Objectives: The prevalence of chronic kidney disease (CKD) in developing countries has increased dramatically. This study aimed to explore the practice patterns of non-dialysis-dependent CKD care in an affluent developing country.
Settings: Primary and specialised healthcare facilities of public and private sectors in the United Arab Emirates.
Participants: 159 non-nephrologist physicians practising in the United Arab Emirates.
Interventions: A 28-item online self-administered questionnaire based on CKD clinical practice guidelines.
Primary and secondary outcome measures: The physicians' approach to identifying and managing patients with CKD.
Results: The survey was completed by 159 non-nephrologists, of whom 135 reported having treated patients with CKD. Almost all the respondents screen patients with hypertension and diabetes for CKD, but one-third of them do not screen patients with cardiovascular disease and elderly patients for CKD. The use of accurate CKD screening tests (estimated glomerular filtration rate and albumin/creatinine ratio) was suboptimal (77% and 59% of physicians used the procedures, respectively). One-third of the physicians do not offer treatment with inhibitors of the renin-angiotensin system to patients with CKD, and only 66% offer antilipid treatment. In general, the primary healthcare physicians are more familiar than secondary healthcare physicians with the diagnosis and management of patients with CKD.

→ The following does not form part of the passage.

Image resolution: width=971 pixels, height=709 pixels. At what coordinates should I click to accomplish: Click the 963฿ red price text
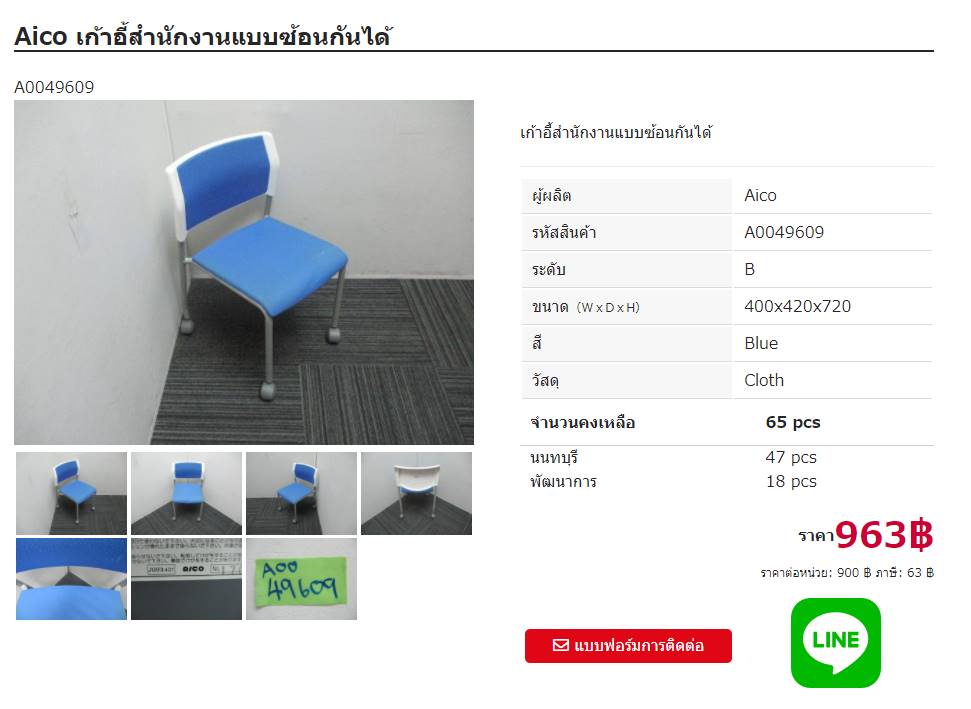[x=884, y=534]
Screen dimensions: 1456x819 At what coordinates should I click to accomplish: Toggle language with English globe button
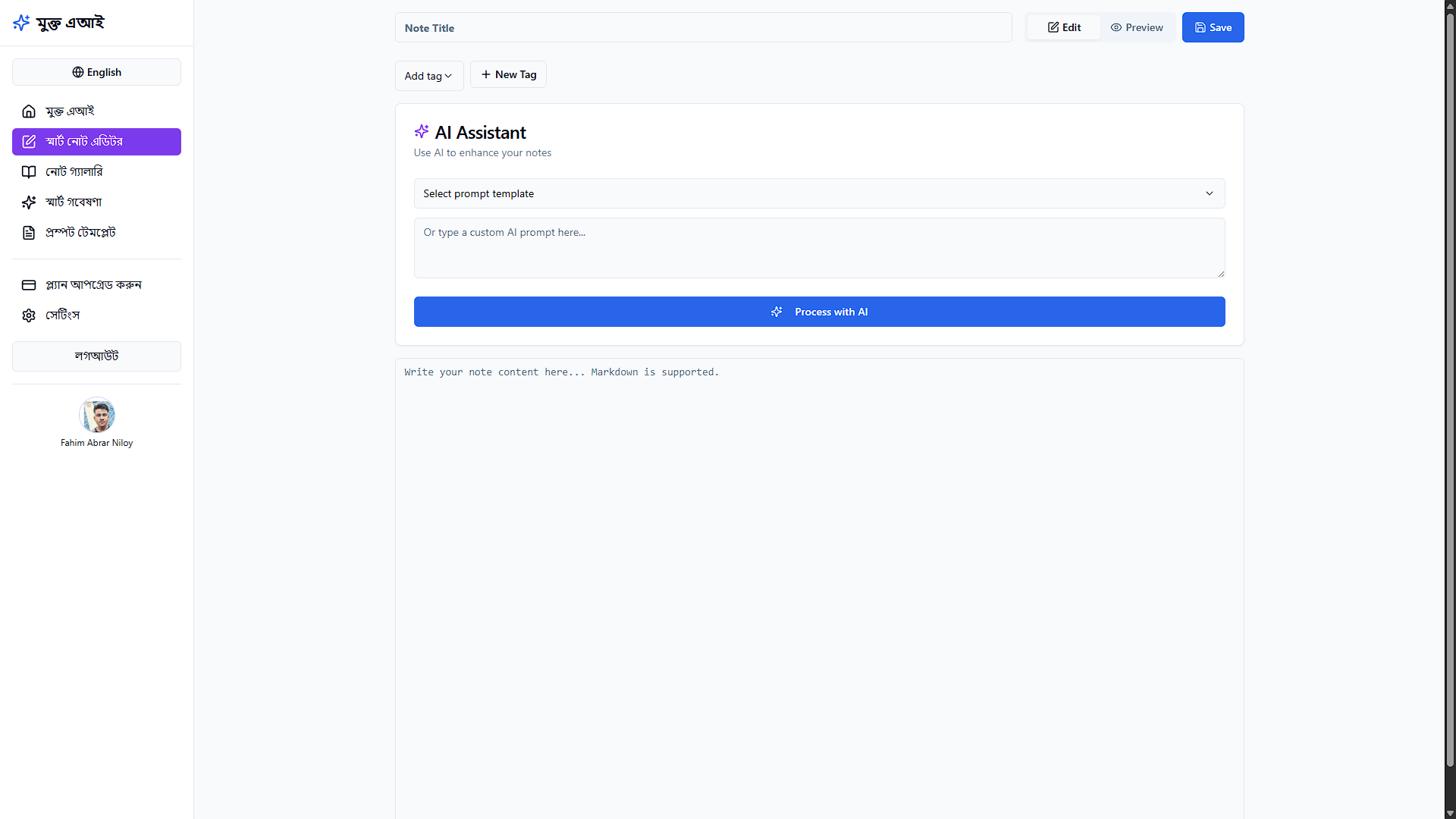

Conclusions: We identified substantial physician-declared deficiencies in the practice of identifying and managing early CKD. Integration of quality CKD care within the healthcare system is required to face the increasing burden of CKD in the United Arab Emirates and possibly in other developing nations.
Keywords: Albuminuria; Angiotensin converting enzyme inhibitors; Chronic kidney disease; Estimated glomerular filtration rate; Physicians’ practice patterns; Survey.